TUT is an alternative way to measure a given set. Whereas most people define a set as how many reps were performed, TUT expresses it in terms of how long it took you to complete the set—in other words, how long (in seconds) your muscles were under the tension provided by the resistance you used (a barbell, dumbbells, cables, etc.).

For example, if you did a set of 8 reps, and each rep took you 4 seconds to complete (2 seconds on the positive, 2 seconds on the negative), your TUT for that set would be 32 seconds. A 15-rep set with the same rep speed would have a TUT of 60 seconds, and so on.

So which definition of a set—rep count or TUT—is better? Counting reps is obviously more common, not to mention more convenient, as keeping a tally in your head during a set is easier than trying to keep an eye on a stopwatch. So on sheer practicality, I’d say feel free to keep counting reps. That said, I also highly recommend monitoring your rep speed, which will determine your TUT for a given set. Because, in my opinion, the best way to ensure you’re maximizing your goal, be it size or strength, is to be in the sweet spot of both reps and TUT.

Here’s what we know: When it comes to TUT, those sweet spots appear to be 4 to 20 seconds for strength and power and 40 to 60 seconds for muscle size (hypertrophy).

SCRUTINIZING YOUR SETS

Now ask yourself, do your strength-building sets of 1 to 6 reps fall in the 4- to 20-second range? Chances are they do, since it only takes 1 or 2 reps to make a set last 4 sets, and most super heavy sets are impossible to continue for longer than 20 seconds. So the variables work pretty closely together there.

Where hypertrophy sets are concerned, this may be a different story. You may think you’re training for size, but if you fly through your 8-rep sets in only 20 to 30 seconds (1 to 2 seconds up, 1 to 2 seconds down on every rep), your TUT could be falling well short of the muscle-building sweet spot. And many folks using a relatively lighter weight go way too fast, completing their set in even less time!

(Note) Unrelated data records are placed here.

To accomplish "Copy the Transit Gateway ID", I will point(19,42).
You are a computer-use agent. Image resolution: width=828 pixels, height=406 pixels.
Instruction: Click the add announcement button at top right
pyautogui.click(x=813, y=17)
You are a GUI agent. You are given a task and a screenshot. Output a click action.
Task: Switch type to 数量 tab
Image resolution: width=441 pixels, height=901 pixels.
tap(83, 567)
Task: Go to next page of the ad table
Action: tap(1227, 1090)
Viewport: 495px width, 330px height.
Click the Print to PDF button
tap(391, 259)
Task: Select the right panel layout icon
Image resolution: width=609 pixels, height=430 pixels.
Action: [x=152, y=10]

My take-home advice here is simple: If you want to maximize muscle size, make sure your sets are falling in the 40- to 60-second TUT sweet spot, not just the 8- to 15-rep range. And if you’re partial to the low end of that range (say, sets of 8 to 10), keep your reps fairly slow and deliberate, or simply under control on all aspects of the lift, including the negative. If it takes you only 20 seconds to do 10 reps on dumbbell presses, you’re going too fast to optimize muscle building. Slow it down, even if you can push the weight faster.

Also, keep in mind that a set can fall outside of the 8- to 15-rep range but still be good for promoting hypertrophy; for example, a set of 5 super-slow reps, where rep speed is 5 seconds up, 5 seconds down (10 seconds per rep, 50 seconds TUT for the set). Likewise, a 20-rep set with faster reps (say, 3 seconds per rep for a TUT of 60 seconds) is perfectly acceptable, provided you control the negative on every rep.

As for strength, if you’re putting your true 1- to 6-rep-max (RM) on the bar, your rep speed will more or less take care of itself and probably fall in the 4- to 20-second range automatically. That’s because the heavy load negates any chance you can make to go as explosively under control; that is, there are no fast reps. Make sure you’re lowering the weight on the descent under control and pressing (or pulling) it with maximal force. Other than that, I wouldn’t advise slowing down or speeding up your reps when it comes to strength training.